In the mid-1960s, India was already in crisis. The optimism which accompanied the early years of independence had faded. Economic development seemed to be permanently jeopardized by the incapacity of agriculture to support industrialization, and of the external balance to support the required volume of industrial imports.

In the last half of the 1960s, real factory wages declined by seven per cent. The central government cut public investment radically, and this afflicted most severely heavy industry and India’s “Ruhr”, the eastern region centred in Calcutta. Between 1965 and 1969, some 100,000 people were sacked in the registered factory sector of the Calcutta Metropolitan District (and, on the trend line of 1951 to 1965, 326,000 jobs were lost). Inflation accelerated and there was a sporadic but severe crisis in basic food supplies. [51]

This is the background to the rapid escalation in class warfare. In the State of West Bengal (of which Calcutta is the capital), the number of workers in dispute as a percentage of all workers in registered factories rose from an average of fourteen to fifteen in the 1950s, to eighteen in 1966, thirty-two in 1967 and 1968, and fully eighty-five in 1969. The figures illustrate imperfectly the persistent militancy of workers in eastern India. For example, at the giant Durgapur steel works there were in 1969 517 gheraos (in a gherao, the workers “lock-in” the management until they concede), or many more than one per working day.

The economic crisis and the class battles placed an intolerable strain on India’s fragile political order. The dominant national party, Congress, split in 1969. The Communist party – with its leading stronghold in Calcutta – had divided into a pro-Moscow party (the Communist Party of India, CPI) and a supposedly pro-Peking party (the Communist Party of India (Marxist), CPM) in 1964-5. The events of 1967-9 again split the CPM, the dominant party in West Bengal, into a majority that retained the name, and a new overtly pro-Mao Tse-tung thought party, the Communist Party of India (Marxist-Leninist), CPML. The CPML embarked on a course of action designed to achieve power by revolution.

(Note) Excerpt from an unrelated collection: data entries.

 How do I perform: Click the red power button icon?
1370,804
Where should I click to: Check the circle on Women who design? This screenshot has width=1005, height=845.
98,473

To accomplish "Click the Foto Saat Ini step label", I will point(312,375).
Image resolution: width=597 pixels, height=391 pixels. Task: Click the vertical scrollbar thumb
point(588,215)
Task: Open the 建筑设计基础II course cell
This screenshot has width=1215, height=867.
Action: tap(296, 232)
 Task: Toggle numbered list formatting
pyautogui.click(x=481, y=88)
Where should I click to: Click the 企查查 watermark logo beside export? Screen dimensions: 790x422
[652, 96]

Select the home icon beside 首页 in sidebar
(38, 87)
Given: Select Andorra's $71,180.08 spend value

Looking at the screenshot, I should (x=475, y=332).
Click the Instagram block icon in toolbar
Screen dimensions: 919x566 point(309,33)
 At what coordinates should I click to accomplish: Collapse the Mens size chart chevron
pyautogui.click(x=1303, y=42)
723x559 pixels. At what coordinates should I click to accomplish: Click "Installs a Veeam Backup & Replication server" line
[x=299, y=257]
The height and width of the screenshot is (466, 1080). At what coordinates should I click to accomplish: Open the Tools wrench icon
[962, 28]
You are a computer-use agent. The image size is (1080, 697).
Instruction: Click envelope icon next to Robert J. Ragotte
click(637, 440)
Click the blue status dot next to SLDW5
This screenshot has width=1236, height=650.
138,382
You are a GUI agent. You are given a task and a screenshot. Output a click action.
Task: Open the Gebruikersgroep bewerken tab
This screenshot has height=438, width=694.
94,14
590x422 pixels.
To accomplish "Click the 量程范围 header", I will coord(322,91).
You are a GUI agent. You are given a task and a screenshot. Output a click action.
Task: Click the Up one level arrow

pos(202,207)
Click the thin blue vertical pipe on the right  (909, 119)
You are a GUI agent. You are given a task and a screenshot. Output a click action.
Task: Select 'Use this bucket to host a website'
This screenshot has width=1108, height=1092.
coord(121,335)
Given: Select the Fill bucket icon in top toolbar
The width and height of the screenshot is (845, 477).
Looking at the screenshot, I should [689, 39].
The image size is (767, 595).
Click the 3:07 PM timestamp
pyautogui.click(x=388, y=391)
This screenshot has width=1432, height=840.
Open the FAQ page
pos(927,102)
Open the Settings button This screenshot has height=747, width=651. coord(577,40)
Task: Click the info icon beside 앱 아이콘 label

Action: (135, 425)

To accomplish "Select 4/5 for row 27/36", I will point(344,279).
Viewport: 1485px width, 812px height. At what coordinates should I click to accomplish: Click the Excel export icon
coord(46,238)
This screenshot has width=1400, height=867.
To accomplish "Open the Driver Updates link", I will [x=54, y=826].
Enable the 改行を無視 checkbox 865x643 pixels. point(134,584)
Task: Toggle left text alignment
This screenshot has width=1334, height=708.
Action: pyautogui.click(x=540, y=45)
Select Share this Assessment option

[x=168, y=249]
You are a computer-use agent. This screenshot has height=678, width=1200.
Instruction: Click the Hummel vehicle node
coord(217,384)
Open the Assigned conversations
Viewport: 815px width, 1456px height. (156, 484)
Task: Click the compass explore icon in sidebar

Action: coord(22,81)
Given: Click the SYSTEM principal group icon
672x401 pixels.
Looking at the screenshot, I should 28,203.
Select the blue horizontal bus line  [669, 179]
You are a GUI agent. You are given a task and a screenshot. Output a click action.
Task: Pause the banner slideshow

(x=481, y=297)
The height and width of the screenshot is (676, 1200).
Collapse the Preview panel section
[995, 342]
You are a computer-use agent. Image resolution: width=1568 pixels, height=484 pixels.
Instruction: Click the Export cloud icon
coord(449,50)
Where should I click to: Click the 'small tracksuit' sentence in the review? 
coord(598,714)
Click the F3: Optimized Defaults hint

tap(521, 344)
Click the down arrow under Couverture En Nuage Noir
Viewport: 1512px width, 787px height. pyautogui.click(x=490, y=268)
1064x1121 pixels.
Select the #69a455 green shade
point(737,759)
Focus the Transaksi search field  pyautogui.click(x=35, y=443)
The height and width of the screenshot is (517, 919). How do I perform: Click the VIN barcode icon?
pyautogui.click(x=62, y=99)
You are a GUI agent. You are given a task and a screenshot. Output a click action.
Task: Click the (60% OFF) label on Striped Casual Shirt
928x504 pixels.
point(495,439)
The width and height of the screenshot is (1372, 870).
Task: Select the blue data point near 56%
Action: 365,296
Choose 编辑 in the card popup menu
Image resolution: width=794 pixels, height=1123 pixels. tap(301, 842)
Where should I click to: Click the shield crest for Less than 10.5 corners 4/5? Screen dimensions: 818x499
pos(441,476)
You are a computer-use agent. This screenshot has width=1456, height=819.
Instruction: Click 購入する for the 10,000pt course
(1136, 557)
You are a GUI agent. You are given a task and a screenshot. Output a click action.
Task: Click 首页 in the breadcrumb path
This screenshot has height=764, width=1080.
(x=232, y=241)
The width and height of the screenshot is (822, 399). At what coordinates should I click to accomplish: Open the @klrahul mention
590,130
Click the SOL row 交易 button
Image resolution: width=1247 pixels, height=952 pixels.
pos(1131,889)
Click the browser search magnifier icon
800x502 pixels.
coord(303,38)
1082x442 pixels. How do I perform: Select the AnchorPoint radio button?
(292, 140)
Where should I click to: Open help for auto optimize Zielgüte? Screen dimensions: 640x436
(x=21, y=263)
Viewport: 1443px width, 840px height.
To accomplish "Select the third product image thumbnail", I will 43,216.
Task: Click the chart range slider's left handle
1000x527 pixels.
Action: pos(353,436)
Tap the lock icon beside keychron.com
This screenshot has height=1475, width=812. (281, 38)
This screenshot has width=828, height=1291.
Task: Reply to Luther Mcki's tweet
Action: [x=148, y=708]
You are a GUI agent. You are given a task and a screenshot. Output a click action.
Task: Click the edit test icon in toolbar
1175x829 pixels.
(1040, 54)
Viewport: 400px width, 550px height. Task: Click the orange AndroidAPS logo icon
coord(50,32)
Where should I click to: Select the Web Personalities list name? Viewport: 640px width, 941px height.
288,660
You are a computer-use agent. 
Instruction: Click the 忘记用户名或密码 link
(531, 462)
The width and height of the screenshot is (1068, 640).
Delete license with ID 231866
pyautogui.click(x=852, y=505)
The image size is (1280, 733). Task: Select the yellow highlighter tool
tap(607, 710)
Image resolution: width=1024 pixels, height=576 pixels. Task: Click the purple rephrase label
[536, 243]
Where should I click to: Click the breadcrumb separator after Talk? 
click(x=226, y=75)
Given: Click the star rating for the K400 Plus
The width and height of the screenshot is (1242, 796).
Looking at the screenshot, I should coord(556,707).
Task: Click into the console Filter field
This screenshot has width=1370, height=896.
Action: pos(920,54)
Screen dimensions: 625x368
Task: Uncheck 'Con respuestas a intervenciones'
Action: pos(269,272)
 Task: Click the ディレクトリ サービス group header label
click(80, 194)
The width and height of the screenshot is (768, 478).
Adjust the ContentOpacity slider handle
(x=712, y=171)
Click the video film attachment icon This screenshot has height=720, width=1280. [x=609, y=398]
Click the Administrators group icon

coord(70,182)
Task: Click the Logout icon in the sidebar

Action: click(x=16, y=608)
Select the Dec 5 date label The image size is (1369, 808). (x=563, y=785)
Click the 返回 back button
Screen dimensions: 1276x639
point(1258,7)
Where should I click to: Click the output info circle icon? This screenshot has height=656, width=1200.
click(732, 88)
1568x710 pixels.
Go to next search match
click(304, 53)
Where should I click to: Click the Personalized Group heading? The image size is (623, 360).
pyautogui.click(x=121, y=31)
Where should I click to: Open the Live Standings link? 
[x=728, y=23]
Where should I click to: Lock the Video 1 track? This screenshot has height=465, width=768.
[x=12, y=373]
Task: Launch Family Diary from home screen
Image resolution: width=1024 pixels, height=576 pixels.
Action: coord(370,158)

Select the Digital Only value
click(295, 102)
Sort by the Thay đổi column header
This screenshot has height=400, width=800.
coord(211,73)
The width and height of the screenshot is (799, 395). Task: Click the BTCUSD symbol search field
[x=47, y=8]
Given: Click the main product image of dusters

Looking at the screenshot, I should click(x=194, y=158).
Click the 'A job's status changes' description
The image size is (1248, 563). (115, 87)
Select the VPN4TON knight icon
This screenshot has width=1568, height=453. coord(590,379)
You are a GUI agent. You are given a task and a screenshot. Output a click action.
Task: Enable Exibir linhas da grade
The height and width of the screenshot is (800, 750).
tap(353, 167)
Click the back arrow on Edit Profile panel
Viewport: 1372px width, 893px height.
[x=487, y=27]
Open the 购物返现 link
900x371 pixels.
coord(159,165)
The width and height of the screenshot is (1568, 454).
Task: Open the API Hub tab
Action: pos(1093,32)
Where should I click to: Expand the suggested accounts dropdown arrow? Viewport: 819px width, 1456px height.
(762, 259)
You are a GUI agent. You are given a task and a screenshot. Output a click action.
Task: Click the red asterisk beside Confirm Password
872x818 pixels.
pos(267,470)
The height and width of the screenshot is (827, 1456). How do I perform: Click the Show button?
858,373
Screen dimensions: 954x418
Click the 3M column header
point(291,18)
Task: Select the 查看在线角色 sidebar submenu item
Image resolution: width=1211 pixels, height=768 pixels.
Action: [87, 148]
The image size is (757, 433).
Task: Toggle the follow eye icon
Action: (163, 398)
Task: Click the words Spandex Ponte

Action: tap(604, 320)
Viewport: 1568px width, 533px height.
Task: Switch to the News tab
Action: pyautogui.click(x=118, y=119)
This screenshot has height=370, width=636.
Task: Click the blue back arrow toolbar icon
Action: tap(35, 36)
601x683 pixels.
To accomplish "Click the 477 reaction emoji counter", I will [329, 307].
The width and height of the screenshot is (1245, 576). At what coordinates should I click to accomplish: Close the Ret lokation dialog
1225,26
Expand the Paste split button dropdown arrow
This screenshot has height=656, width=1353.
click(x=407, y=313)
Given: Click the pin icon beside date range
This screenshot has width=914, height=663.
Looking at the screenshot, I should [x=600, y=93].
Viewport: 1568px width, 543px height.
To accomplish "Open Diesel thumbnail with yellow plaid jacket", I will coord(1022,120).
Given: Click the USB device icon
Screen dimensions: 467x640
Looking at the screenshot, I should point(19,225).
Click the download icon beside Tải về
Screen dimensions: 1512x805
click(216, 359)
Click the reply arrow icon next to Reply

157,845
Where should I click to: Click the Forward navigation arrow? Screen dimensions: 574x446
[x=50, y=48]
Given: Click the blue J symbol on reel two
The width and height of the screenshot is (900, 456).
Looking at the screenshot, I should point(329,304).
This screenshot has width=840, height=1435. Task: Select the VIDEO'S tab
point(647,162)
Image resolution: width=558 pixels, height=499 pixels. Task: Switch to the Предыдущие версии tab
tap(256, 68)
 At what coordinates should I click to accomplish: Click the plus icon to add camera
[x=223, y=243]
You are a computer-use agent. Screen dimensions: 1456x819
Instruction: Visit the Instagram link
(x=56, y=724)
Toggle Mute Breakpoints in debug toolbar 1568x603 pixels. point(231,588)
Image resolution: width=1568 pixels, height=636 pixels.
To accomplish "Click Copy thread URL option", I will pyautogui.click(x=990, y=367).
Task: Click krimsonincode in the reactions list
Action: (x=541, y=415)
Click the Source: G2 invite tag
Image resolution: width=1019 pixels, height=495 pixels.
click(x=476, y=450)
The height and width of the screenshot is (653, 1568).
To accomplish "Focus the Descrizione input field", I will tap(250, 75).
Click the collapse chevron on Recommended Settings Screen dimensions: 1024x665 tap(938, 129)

The split in the CPM was impelled by the party’s participation in the State government of West Bengal. In 1967, the CPM was a coalition partner (with the CPI and twelve others) in a short-lived administration. It fell in late 1968, and after a short period of central administration (President’s rule), new elections in February 1969 produced a CPM-led coalition. This survived until March 1970 (when another period of President’s rule ensued).

In early 1967, a group of CPM cadres, without the authority of the party leadership, began an agitation for the peasant seizure of land in a district of north Bengal, Naxalbari. Peking identified the “Naxalite” movement as led by a “revolutionary group in the Indian Communist party” (it refused to distinguish between the CPI and the CPM). It was full of praise for the movement, and affirmed confidently that: “So long as the Indian proletarian revolutionaries adhere to the revolutionary line of Marxism-Leninism-Mao Tse-tung thought and rely on their great ally, the peasants, it is entirely possible for them to establish one advanced revolutionary rural base after another in the huge backward rural areas and build a people’s army of a new type.” [52] Peking gave no evidence that the revolutionaries were proletarian, nor whether bases could be established in modern India; nor did it report a number of other peasant agitations parallel to that in Naxalbari since they were directed by an “unrecognized” leadership (for example, under the Naga Reddy group in Andhra Pradesh). By its praise of the Naxalites and by its criticism of individual “CPI leaders” (for example, the chiefs of the CPM, E.M.S. Namboodiripad and Jyoti Basu), Peking distanced itself from the CPM. However, in general there was little coverage of India in Chinese publications, particularly in 1968 when, apparently, the Indian revolution announced in 1967 disappeared from view. In 1968, the West Bengal State government with its strong CPM contingent (and Jyoti Basu as Home Minister, in charge of police) was obliged to launch a police counter-attack on the Naxalites.

Naxalite publications continued through 1968 to report the spread of the movement far beyond Naxalbari. Indeed, the relative weakening of the movement in Naxalbari was explained by the leadership as the result of the lack of a strong party organization. In November, the first steps were taken to set up a new party and make a formal break with the CPM (but the new organization contained only a small minority of the groups identified as followers of Mao in India). Charu Mazumdar, a former CPI district secretary, became the new leader of the organization. He proclaimed that the “main contradiction” in India was between the peasantry and feudalism. Armed struggle was the priority for the cadres as a method of inciting the peasants to seize the land and crops of landlords. Finally, in March 1969, at an open rally in Calcutta (not in Naxalbari), the CPML was inaugurated.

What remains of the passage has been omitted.